As we’ve ramped up our Digital Insights work over the last few months, we’ve had the opportunity to talk with people around Africa, Asia, Latin America, and the Middle East about the digital tools they use to stay in touch with each other and the world around them. These conversations have reminded us that we have to work hard to stay on top of the growing number of messaging apps on the market today, as what was popular six months ago might no longer be today. “App-a-Thon 2016” is our way of quickly immersing ourselves in different messaging apps to learn about their functionality, look and feel. How does it work? The entire DAI ICT team signs up for a platform, and for one week, we use it to chat with each other, send images and video, and explore the quirks and features of the app.

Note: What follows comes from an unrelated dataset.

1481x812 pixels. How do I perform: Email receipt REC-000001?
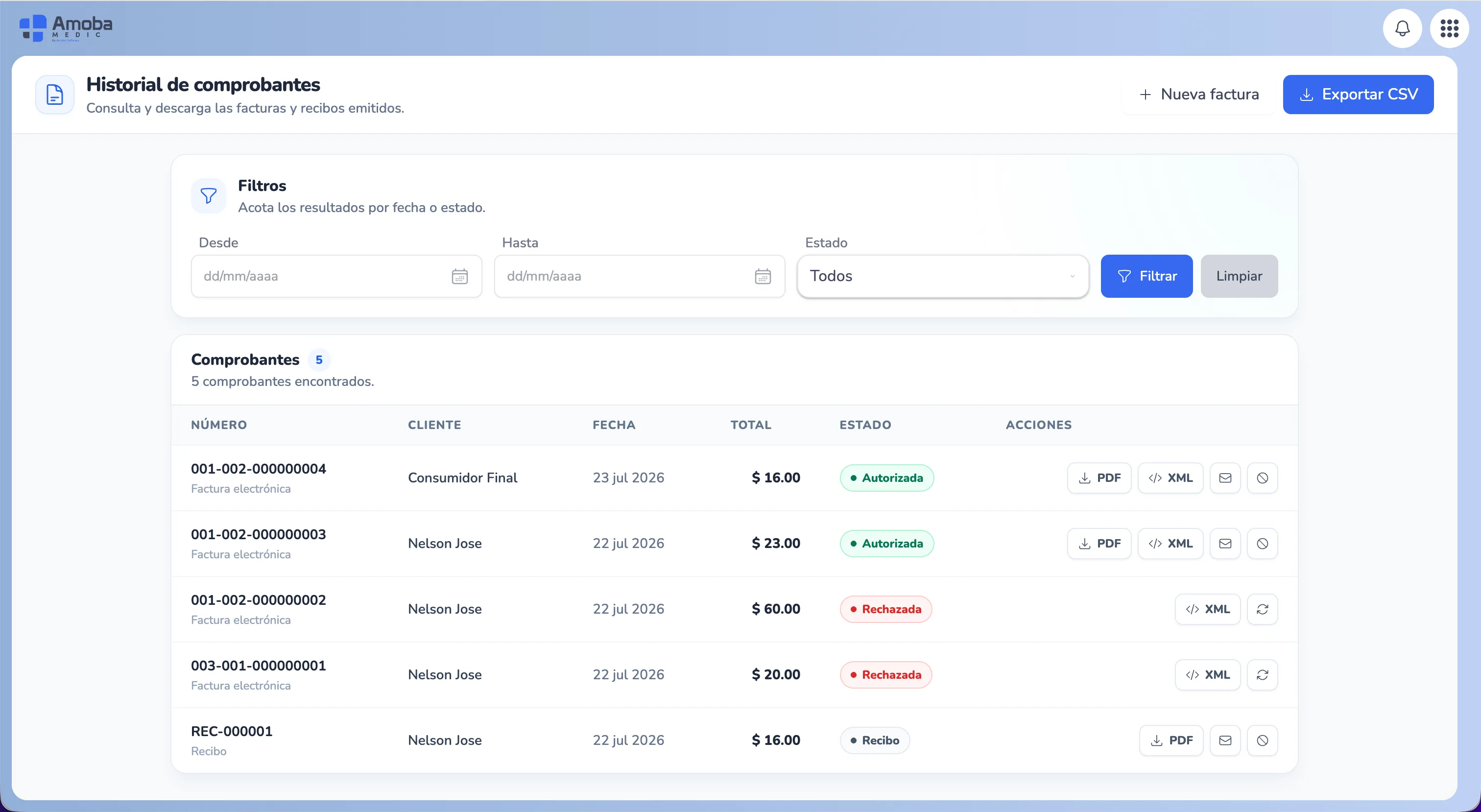tap(1225, 740)
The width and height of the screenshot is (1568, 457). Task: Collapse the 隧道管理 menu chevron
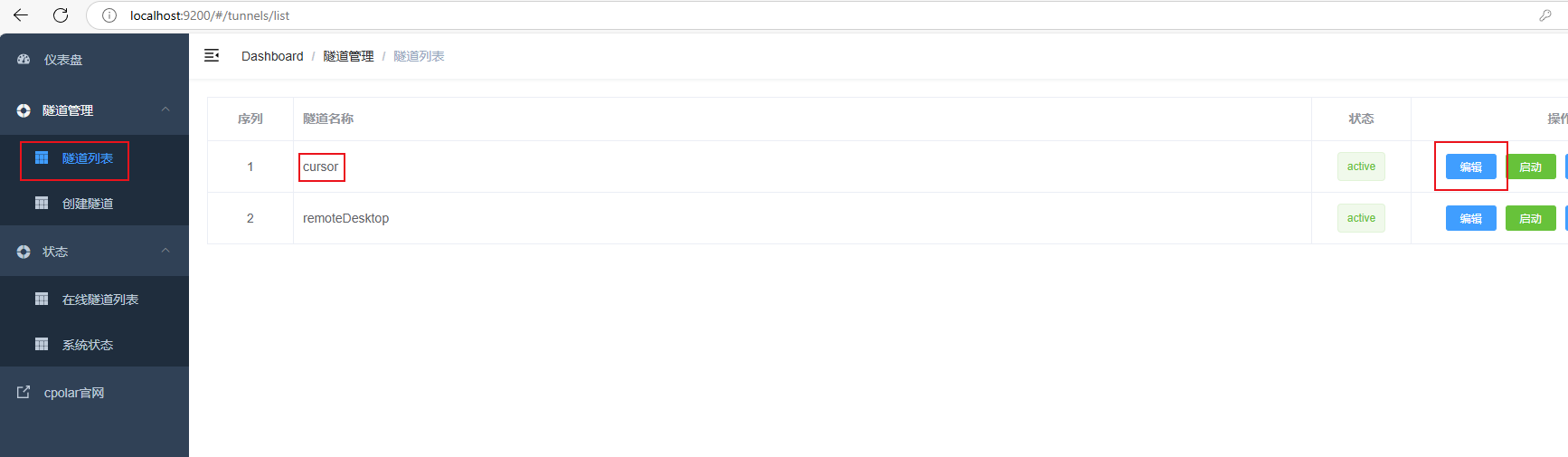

So far, we’ve covered Facebook Messenger, kik, Telegram and WhatsApp. This time, we’re getting chatty with the messenger app LINE.


Key functionalities: Share photos, videos, voice messages, contacts, and location information with end-to-end encryption in real-time, for free; available across mobile platforms and on Mac and PC (desktop client); timeline feature lets you build social timelines and comment on/engage with friends’ timelines; group feature allows for groups of up to 500; keep feature allows you to file and save media to a specific folder; easy event scheduler; secret chat secure payments platform embedded in app via LINE Pay; a plethora of app extension services, shops and features such as stickers, games, cartoons, camera lenses; timelines and (pretty lame) chat features with official accounts of media, brands and celebrities. Great in-app help section really helps with ease-of-use. Last but certainly not least: amazing sticker predictor that offers up a selection of stickers in real-time that match the words you’re typing. Makes texting super fun!

Pros: An easy-to-use user interface (including a large help section, the only app in App-a-Thon with one!) makes LINE one of the best of the messaging apps. The most popular messaging player in Asia—and Japan’s most popular social network—LINE’s sticker store and multiple app extension offerings make it robust and convenient for both work and play. The embedded payment feature is unique and makes paying friends easy. In short, LINE has built a dynamic ecosystem of features and extensions meant to meet a variety of user needs within one single app, creating a strong incentive for users to stay within the LINE universe for their social, work, and payment transactions. Well done, LINE.

Cons: Hard to find cons here besides LINE’s slower growth rate outside of Asia; it doesn’t have the bots of kik and Facebook Messenger, but given our poor experience with those bots, that may be more of a pro than a con! Another issue is LINE’s high data consumption (more on this at the end of the piece).


Kristen: I really like LINE, and I like it more the more I play with it. I especially like that it is free! Having a help section is just so extraordinarily…helpful…for those of us who aren’t 16 and somehow understand how to use apps without instructions. The payments feature is great, and the scheduling feature makes it very attractive for a more enterprise, business-y context. LINE has done a great job of making itself essential to a user’s daily life—and I imagine it will only be more so as it builds out more extension features as the user base matures. For international development, I see this as being a really robust platform for outreach, especially with the large group size and timeline feature, but I do wonder about the differences between kik’s channel feature vs. the timeline feature and which would be more powerful for information dissemination. Like kik and Telegram, the ability to be identified by a username and not just your phone number is a big advantage over WhatsApp for security and programmatic usage in a development project setting.

Anand: LINE is expected to top 700 million users by the end of the year (it’s currently at around 600 million) and raised about $1.3 billion when it went public earlier this year. Whether that is enough to topple Facebook, I’m not sure. But more than any other app we’ve reviewed for App-a-Thon, is both feature-rich while remaining user-friendly. Its combination of traditional messaging with a Facebook-style timeline makes Line super addictive. And as we know, addictive = user retention = ad money = profits. The official accounts are also a super way to create and distribute content, and the fact that both Paul McCartney and Taylor Swift have official LINE channels has got to count for something, right?

So what do we conclude?

One of the things we’re asked to do all the time as internal ICT consultants at DAI is to recommend social networks or apps for projects to push content to their networks/users/stakeholders. It’s evident that both of us really like LINE, but would we recommend it to a project? The answer is a highly caveated maybe…, simply due to its marketshare rather than its highly commendable features and usability. Looking at this recent map of places where LINE has a significant share of the messenger market tells us that it’s most popular in fairly advanced markets (read: countries that don’t receive a ton of foreign aid), like Japan and Taiwan. The second issue is that LINE isn’t a low-bandwidth app. A recent data consumption comparison study puts LINE at the highest average data consumption (4.3 MB/day) compared to apps like Viber (0.29 MB/day) and Whatsapp (0.79 To be fair, LINE’s voice calling data consumption ranks far better than Skype, but not as well as Facebook Messenger. But this is an important consideration for projects trying to reach users in remote places. Conclusion: unless the Nikkei index suffers a drastic and permanent crash, LINE isn’t likely to become an ICT4D darling any time soon.